**TASK DIRECTIONS**
Set each entry down exactly as written.

**Dataset items**
= = =
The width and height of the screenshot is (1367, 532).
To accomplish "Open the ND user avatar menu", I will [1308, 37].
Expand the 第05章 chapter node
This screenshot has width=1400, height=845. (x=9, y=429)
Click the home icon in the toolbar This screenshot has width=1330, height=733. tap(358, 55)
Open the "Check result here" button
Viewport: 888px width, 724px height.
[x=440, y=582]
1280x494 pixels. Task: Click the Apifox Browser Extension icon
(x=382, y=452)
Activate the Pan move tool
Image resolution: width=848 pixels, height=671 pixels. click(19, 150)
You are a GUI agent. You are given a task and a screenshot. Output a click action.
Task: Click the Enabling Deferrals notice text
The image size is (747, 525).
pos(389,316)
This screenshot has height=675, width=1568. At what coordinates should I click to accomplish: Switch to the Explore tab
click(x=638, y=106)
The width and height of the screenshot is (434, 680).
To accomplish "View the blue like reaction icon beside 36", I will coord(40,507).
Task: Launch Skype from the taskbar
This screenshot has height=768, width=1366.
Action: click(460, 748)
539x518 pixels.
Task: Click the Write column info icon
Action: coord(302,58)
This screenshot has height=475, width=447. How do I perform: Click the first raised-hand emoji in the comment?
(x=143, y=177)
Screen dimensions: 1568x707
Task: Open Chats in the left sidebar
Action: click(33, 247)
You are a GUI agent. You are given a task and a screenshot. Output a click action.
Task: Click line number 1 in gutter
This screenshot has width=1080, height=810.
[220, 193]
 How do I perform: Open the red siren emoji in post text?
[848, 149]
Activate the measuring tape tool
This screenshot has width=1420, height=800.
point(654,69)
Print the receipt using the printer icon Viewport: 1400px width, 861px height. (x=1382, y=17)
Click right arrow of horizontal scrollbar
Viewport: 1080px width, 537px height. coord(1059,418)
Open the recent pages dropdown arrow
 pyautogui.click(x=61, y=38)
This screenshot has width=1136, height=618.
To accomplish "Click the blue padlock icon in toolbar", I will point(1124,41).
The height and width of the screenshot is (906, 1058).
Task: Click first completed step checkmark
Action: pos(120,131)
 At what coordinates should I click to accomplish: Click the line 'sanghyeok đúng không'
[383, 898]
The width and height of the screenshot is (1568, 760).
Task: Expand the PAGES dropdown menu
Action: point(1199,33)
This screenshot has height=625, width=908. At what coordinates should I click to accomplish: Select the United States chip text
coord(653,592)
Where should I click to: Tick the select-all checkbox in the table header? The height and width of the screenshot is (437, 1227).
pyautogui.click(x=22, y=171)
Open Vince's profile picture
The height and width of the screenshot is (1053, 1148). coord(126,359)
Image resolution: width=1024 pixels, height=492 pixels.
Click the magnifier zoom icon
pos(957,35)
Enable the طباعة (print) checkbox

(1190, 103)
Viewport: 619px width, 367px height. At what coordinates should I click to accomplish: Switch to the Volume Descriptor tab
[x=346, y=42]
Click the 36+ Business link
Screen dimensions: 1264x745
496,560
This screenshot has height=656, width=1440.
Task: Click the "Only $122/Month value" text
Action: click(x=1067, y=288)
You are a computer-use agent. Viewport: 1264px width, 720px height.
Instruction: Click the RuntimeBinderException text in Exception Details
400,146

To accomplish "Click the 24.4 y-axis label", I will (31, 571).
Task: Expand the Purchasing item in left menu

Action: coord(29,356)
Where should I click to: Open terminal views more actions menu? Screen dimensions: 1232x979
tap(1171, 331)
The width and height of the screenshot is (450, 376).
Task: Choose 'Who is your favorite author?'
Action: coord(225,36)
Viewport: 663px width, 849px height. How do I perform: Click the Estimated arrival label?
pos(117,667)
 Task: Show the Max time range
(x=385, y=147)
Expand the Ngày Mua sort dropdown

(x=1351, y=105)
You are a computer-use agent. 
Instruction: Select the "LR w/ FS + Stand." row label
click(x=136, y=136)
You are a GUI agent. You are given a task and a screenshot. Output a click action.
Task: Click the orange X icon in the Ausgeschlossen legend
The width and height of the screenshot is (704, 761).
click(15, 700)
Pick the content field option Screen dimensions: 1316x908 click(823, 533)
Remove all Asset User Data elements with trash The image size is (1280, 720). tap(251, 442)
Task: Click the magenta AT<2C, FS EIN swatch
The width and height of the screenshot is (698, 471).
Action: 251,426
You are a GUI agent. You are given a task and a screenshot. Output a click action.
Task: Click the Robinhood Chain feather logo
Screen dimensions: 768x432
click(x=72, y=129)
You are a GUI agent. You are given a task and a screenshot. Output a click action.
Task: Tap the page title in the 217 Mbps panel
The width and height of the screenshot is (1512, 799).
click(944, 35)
= = =
**REPLY TO THE TASK**
The width and height of the screenshot is (1367, 532).
To accomplish "Open the ND user avatar menu", I will [1308, 37].
Expand the 第05章 chapter node
This screenshot has width=1400, height=845. (x=9, y=429)
Click the home icon in the toolbar This screenshot has width=1330, height=733. tap(358, 55)
Open the "Check result here" button
Viewport: 888px width, 724px height.
[x=440, y=582]
1280x494 pixels. Task: Click the Apifox Browser Extension icon
(x=382, y=452)
Activate the Pan move tool
Image resolution: width=848 pixels, height=671 pixels. click(19, 150)
You are a GUI agent. You are given a task and a screenshot. Output a click action.
Task: Click the Enabling Deferrals notice text
The image size is (747, 525).
pos(389,316)
This screenshot has height=675, width=1568. At what coordinates should I click to accomplish: Switch to the Explore tab
click(x=638, y=106)
The width and height of the screenshot is (434, 680).
To accomplish "View the blue like reaction icon beside 36", I will coord(40,507).
Task: Launch Skype from the taskbar
This screenshot has height=768, width=1366.
Action: click(460, 748)
539x518 pixels.
Task: Click the Write column info icon
Action: coord(302,58)
This screenshot has height=475, width=447. How do I perform: Click the first raised-hand emoji in the comment?
(x=143, y=177)
Screen dimensions: 1568x707
Task: Open Chats in the left sidebar
Action: click(33, 247)
You are a GUI agent. You are given a task and a screenshot. Output a click action.
Task: Click line number 1 in gutter
This screenshot has width=1080, height=810.
[220, 193]
 How do I perform: Open the red siren emoji in post text?
[848, 149]
Activate the measuring tape tool
This screenshot has width=1420, height=800.
point(654,69)
Print the receipt using the printer icon Viewport: 1400px width, 861px height. (x=1382, y=17)
Click right arrow of horizontal scrollbar
Viewport: 1080px width, 537px height. coord(1059,418)
Open the recent pages dropdown arrow
 pyautogui.click(x=61, y=38)
This screenshot has width=1136, height=618.
To accomplish "Click the blue padlock icon in toolbar", I will point(1124,41).
The height and width of the screenshot is (906, 1058).
Task: Click first completed step checkmark
Action: pos(120,131)
 At what coordinates should I click to accomplish: Click the line 'sanghyeok đúng không'
[383, 898]
The width and height of the screenshot is (1568, 760).
Task: Expand the PAGES dropdown menu
Action: point(1199,33)
This screenshot has height=625, width=908. At what coordinates should I click to accomplish: Select the United States chip text
coord(653,592)
Where should I click to: Tick the select-all checkbox in the table header? The height and width of the screenshot is (437, 1227).
pyautogui.click(x=22, y=171)
Open Vince's profile picture
The height and width of the screenshot is (1053, 1148). coord(126,359)
Image resolution: width=1024 pixels, height=492 pixels.
Click the magnifier zoom icon
pos(957,35)
Enable the طباعة (print) checkbox

(1190, 103)
Viewport: 619px width, 367px height. At what coordinates should I click to accomplish: Switch to the Volume Descriptor tab
[x=346, y=42]
Click the 36+ Business link
Screen dimensions: 1264x745
496,560
This screenshot has height=656, width=1440.
Task: Click the "Only $122/Month value" text
Action: click(x=1067, y=288)
You are a computer-use agent. Viewport: 1264px width, 720px height.
Instruction: Click the RuntimeBinderException text in Exception Details
400,146

To accomplish "Click the 24.4 y-axis label", I will (31, 571).
Task: Expand the Purchasing item in left menu

Action: coord(29,356)
Where should I click to: Open terminal views more actions menu? Screen dimensions: 1232x979
tap(1171, 331)
The width and height of the screenshot is (450, 376).
Task: Choose 'Who is your favorite author?'
Action: coord(225,36)
Viewport: 663px width, 849px height. How do I perform: Click the Estimated arrival label?
pos(117,667)
 Task: Show the Max time range
(x=385, y=147)
Expand the Ngày Mua sort dropdown

(x=1351, y=105)
You are a computer-use agent. 
Instruction: Select the "LR w/ FS + Stand." row label
click(x=136, y=136)
You are a GUI agent. You are given a task and a screenshot. Output a click action.
Task: Click the orange X icon in the Ausgeschlossen legend
The width and height of the screenshot is (704, 761).
click(15, 700)
Pick the content field option Screen dimensions: 1316x908 click(823, 533)
Remove all Asset User Data elements with trash The image size is (1280, 720). tap(251, 442)
Task: Click the magenta AT<2C, FS EIN swatch
The width and height of the screenshot is (698, 471).
Action: 251,426
You are a GUI agent. You are given a task and a screenshot. Output a click action.
Task: Click the Robinhood Chain feather logo
Screen dimensions: 768x432
click(x=72, y=129)
You are a GUI agent. You are given a task and a screenshot. Output a click action.
Task: Tap the page title in the 217 Mbps panel
The width and height of the screenshot is (1512, 799).
click(944, 35)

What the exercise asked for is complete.